CONSIGNES.
**A)** Pour chacune des affirmations (i), (ii) et (iii), indiquez si l'extrait sur les effectifs de l'État la confirme, en répondant par oui ou non et en citant mot pour mot le passage décisif. (i) En juin 2003, les emplois jeunes de l'éducation nationale, de l'intérieur et de la justice totalisaient 68.500 emplois. (ii) Le statut d'assistant d'éducation a été créé par une loi du 30 avril 2003. (iii) Le nombre de postes ouverts dépassera le nombre actuel des emplois jeunes.
**B)** Poursuivez l'extrait sur les effectifs de l'État à partir de sa dernière phrase.

EXTRAIT PRÉSENTÉ.

Dans la perspective de l'instauration d'une gestion prévisionnelle des effectifs, mais aussi pour l'information légitime du Parlement, une réflexion portant sur l'instauration d'un indicateur consolidé qui exprimerait cette dette de l'Etat envers ses fonctionnaires semblerait opportune.

*
* *

En revanche, la baisse du nombre des emplois jeunes joue plutôt dans le sens d'une diminution des effectifs réels . Le gouvernement a bien pour objectif d'accompagner l'extinction progressive de ce dispositif dans les ministères concernés (éducation nationale, intérieur et justice pour 68.500 emplois au total en juin 2003), qui résulte de l'arrivée à leur terme des aides forfaitaires de 5 ans se rapportant aux embauches réalisées à partir de 1998.

Si l'accompagnement consiste notamment en la création du nouveau statut d'assistant d'éducation par la loi n° 2003-400 du 30 avril 2003 pour l'éducation nationale, et par l'élaboration d'un nouveau statut d'adjoint de sécurité pour l'intérieur, le nombre de postes ouverts sera néanmoins inférieur au nombre actuel des emploi jeunes.

B. DES PROBLÉMATIQUES IMBRIQUÉES

En premier lieu, une réflexion s'impose, qui procède d'une vision à long terme dont il revient tout naturellement au Sénat d'être le promoteur : les emplois de demain sont les pensions d'après-demain . Or les besoins de financement du régime de l'Etat seront encore vraisemblablement colossaux en 2040, malgré la réforme des retraites qui a été engagée (infra).

ENTRÉES AFFICHÉES.
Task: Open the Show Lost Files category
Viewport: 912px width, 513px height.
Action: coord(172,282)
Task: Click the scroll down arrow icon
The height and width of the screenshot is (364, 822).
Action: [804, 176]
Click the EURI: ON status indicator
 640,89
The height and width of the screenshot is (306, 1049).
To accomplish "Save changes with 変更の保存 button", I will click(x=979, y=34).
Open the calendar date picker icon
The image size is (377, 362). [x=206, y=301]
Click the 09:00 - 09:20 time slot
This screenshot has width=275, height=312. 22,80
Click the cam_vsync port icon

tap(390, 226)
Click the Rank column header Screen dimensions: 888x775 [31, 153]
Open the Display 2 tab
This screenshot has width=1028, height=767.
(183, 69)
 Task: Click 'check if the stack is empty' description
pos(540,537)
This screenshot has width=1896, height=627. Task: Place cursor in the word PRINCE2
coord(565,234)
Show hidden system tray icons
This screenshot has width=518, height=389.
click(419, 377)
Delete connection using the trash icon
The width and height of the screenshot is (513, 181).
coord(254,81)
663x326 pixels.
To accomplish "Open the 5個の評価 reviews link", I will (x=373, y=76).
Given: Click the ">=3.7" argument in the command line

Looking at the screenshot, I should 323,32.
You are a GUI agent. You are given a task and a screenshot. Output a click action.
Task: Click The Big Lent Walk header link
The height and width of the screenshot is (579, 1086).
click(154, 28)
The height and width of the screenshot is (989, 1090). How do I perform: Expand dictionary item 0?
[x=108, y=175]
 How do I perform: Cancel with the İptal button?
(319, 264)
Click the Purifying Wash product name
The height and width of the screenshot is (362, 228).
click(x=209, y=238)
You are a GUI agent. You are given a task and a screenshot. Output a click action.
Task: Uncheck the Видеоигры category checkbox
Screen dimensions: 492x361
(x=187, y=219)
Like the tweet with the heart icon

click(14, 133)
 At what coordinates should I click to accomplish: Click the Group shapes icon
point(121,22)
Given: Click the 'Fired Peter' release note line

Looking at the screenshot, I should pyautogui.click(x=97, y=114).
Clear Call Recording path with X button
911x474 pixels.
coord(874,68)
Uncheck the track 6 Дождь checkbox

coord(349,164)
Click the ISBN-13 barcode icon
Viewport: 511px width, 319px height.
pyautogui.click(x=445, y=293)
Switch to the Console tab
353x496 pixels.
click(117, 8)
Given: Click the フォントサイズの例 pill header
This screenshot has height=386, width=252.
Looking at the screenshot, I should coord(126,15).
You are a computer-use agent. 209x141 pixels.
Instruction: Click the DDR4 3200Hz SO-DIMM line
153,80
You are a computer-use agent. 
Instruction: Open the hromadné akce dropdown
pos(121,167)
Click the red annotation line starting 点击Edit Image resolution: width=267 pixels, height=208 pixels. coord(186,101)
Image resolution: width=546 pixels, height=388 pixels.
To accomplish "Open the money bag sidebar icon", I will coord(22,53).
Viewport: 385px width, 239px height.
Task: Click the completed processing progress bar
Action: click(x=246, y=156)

RÉPONSES.
**A)**
(i) Oui : « éducation nationale, intérieur et justice pour 68.500 emplois au total en juin 2003 ».
(ii) Oui : « la création du nouveau statut d'assistant d'éducation par la loi n° 2003-400 du 30 avril 2003 ».
(iii) Non : « le nombre de postes ouverts sera néanmoins inférieur au nombre actuel ».

**B)**
Ensuite, si l'action doit être concomitante, la réflexion doit être globale.

Ainsi, l' augmentation progressive de l'âge moyen du départ en retraite ne sera évidemment pas sans effet sur le potentiel de diminution de l'emploi public , qui dépend étroitement du nombre de ces départs. Des ajustements seront alors possibles : le non-remplacement des nouveaux pensionnés pourrait être d'autant plus général que leur nombre diminuerait.

Réciproquement, une diminution de nombre des fonctionnaires, qui cotisent pour la retraite, ne serait pas sans incidences sur l'évolution de la contribution d'équilibre versée par l'Etat-employeur.

Par ailleurs, le vieillissement subséquent des fonctionnaires en place (départs plus tardifs, moindres recrutements) est susceptible de constituer une difficulté supplémentaire dans le contexte de la réforme de l'Etat, qui engendrera immanquablement une accélération de l'évolution des missions et des emplois.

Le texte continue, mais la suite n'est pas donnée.